MÉD., vieilli. [En parlant de certains éléments anatomiques] Qui se rapporte aux organes génitaux. Artère honteuse interne; plexus nerveux honteux. La grande échancrure sciatique dans laquelle passent (...) les artères, veines et nerfs fessiers, ischiatiques et honteux internes (G. Gérard, Anat. hum.,1912, p. 166).
2. Emploi impers.
a) Il est honteux de + inf.; il est honteux que + subst.Faire telle ou telle chose est une honte (cf. ce mot C). Il est moins honteux de convenir de ses torts que de chercher à les justifier (Ac.). Il est vraiment honteux que le gouvernement ne veuille pas agir avec vigueur. Les églises se vident, nous allons à des catastrophes (Zola, Nana,1880, p. 1162).

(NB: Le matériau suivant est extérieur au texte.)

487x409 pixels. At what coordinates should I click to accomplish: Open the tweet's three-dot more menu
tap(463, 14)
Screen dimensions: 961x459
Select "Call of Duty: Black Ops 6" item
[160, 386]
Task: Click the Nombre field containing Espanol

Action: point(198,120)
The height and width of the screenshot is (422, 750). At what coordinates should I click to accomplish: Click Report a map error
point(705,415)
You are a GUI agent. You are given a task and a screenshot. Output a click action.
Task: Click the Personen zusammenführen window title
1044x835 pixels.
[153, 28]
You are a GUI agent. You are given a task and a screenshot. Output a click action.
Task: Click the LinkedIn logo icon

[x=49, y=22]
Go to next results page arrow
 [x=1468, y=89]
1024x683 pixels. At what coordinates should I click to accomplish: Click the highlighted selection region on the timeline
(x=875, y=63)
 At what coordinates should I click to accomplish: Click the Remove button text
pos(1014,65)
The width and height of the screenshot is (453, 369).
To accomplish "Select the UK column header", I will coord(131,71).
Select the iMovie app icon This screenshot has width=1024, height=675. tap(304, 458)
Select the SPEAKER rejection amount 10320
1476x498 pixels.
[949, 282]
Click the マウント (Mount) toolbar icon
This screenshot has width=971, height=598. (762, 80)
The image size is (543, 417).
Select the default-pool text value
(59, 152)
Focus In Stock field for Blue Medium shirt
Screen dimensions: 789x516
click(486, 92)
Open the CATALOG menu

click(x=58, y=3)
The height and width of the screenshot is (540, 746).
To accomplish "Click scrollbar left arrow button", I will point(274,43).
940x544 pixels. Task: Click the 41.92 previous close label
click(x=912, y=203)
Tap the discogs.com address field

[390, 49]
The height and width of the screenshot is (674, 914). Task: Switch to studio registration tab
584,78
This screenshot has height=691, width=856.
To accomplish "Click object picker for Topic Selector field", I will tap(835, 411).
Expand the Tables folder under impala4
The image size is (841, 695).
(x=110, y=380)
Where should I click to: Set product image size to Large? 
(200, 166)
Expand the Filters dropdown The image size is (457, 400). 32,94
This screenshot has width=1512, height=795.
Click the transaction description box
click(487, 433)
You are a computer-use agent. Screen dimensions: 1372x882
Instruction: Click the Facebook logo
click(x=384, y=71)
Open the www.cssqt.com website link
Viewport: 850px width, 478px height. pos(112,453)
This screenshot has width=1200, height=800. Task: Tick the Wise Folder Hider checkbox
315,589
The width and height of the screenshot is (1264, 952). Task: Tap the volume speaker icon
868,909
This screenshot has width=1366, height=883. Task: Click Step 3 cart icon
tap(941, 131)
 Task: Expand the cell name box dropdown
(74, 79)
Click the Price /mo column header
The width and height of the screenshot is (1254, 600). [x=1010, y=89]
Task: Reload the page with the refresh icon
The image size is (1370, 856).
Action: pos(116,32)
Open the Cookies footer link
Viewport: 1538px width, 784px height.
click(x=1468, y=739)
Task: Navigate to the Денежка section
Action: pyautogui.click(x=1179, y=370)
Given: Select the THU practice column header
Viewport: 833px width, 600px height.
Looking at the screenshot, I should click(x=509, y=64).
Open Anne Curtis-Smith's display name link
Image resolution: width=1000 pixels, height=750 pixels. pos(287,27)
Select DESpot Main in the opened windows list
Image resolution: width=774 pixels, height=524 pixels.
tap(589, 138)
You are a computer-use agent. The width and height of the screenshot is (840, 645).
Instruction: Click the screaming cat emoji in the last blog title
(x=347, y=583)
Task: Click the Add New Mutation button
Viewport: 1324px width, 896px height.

b) C'est honteux à + inf.Faire telle ou telle chose est une honte (cf. ce mot C). C'est honteux à entendre. Longtemps contre ma tempe. Et je n'ai pas tiré. Je n'ai pas pu... Au dernier moment, c'est honteux à dire... Je n'ai pas eu le courage de tirer (Gide, Faux-monn.,1925, p. 1132).
c) [Avec une intonation exclam.; s'emploie pour exprimer que qqc. est une honte (cf. ce mot C)] C'est honteux! (si) c'est pas honteux! est-ce pas honteux (de + inf.). Il balbutia, les lèvres tremblantes d'indignation : « C'est honteux! On devrait les noyer comme des chiennes, avec une pierre au cou » (Maupass., Contes et nouv., t. 1, Femme de Paul, 1881, p. 1220).Si c'est pas honteux d'ameuter comme ça le monde après nous! (Martin du G., Vieille Fr.,1933, p. 1085) :
5. Eux, les sales pingres, ils distribuent, quoi?... Du pain, ma chère demoiselle. Et pas même du pain blanc, du pain de première qualité... Non... du pain d'ouvrier... Est-ce pas honteux... des personnes si riches?... Mirbeau, Journal femme ch.,1900, p. 40.
Prononc. et Orth. : [ɔ ̃tø] init. asp., fém. [-ø:z]. Att. ds Ac. dep. 1694. Étymol. et Hist. 1. a) Ca 1135 hontos « qui éprouve de la honte » (Couronnement Louis, éd. E. Langlois, 1794 et 1830); b) ca 1165 hontos « qui cause de la honte » (B. de Ste-Maure, Troie, éd. L. Constans, 6337 et 13185); 2. fin xiies. « qui a une certaine timidité, qui éprouve de la confusion » (Naissance du Chevalier au cygne, éd. H.A. Todd, 496). Dér. de honte*; suff. -eux*, -euse. Fréq. abs. littér. : 2 359. Fréq. rel. littér. : xixes. : a) 3 513, b) 3 651; xxes. : a) 3 951, b) 2 701.